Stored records

_ _ _ _

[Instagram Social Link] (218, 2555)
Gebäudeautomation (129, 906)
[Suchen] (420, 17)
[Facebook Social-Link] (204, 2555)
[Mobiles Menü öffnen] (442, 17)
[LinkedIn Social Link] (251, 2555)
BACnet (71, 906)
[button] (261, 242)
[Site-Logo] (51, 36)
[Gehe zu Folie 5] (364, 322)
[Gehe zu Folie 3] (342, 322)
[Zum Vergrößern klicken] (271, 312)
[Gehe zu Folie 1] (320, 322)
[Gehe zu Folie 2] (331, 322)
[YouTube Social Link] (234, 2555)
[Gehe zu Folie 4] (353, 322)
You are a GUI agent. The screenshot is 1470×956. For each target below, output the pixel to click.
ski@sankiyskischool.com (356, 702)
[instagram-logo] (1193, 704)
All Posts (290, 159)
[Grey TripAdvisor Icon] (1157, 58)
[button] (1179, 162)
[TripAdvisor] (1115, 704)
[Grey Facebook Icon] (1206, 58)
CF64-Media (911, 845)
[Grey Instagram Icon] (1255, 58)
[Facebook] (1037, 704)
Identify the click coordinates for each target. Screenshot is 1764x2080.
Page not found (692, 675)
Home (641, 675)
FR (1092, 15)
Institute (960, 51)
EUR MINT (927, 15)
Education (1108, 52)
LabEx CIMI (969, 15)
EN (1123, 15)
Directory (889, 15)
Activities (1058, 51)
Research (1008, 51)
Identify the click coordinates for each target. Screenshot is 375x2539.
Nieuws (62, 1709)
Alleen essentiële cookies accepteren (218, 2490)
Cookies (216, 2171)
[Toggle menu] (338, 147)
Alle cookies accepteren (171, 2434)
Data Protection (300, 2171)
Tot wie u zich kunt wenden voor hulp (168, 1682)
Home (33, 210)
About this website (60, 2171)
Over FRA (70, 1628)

_ _ _ _

[Work to be completed] All lines from the one with "[Grey TripAdvisor Icon] (1157, 58)" through the final line above are to be quoted exactly; quote no other line.

[Written answer]
[Grey TripAdvisor Icon] (1157, 58)
[button] (1179, 162)
[TripAdvisor] (1115, 704)
[Grey Facebook Icon] (1206, 58)
CF64-Media (911, 845)
[Grey Instagram Icon] (1255, 58)
[Facebook] (1037, 704)
Identify the click coordinates for each target. Screenshot is 1764x2080.
Page not found (692, 675)
Home (641, 675)
FR (1092, 15)
Institute (960, 51)
EUR MINT (927, 15)
Education (1108, 52)
LabEx CIMI (969, 15)
EN (1123, 15)
Directory (889, 15)
Activities (1058, 51)
Research (1008, 51)
Identify the click coordinates for each target. Screenshot is 375x2539.
Nieuws (62, 1709)
Alleen essentiële cookies accepteren (218, 2490)
Cookies (216, 2171)
[Toggle menu] (338, 147)
Alle cookies accepteren (171, 2434)
Data Protection (300, 2171)
Tot wie u zich kunt wenden voor hulp (168, 1682)
Home (33, 210)
About this website (60, 2171)
Over FRA (70, 1628)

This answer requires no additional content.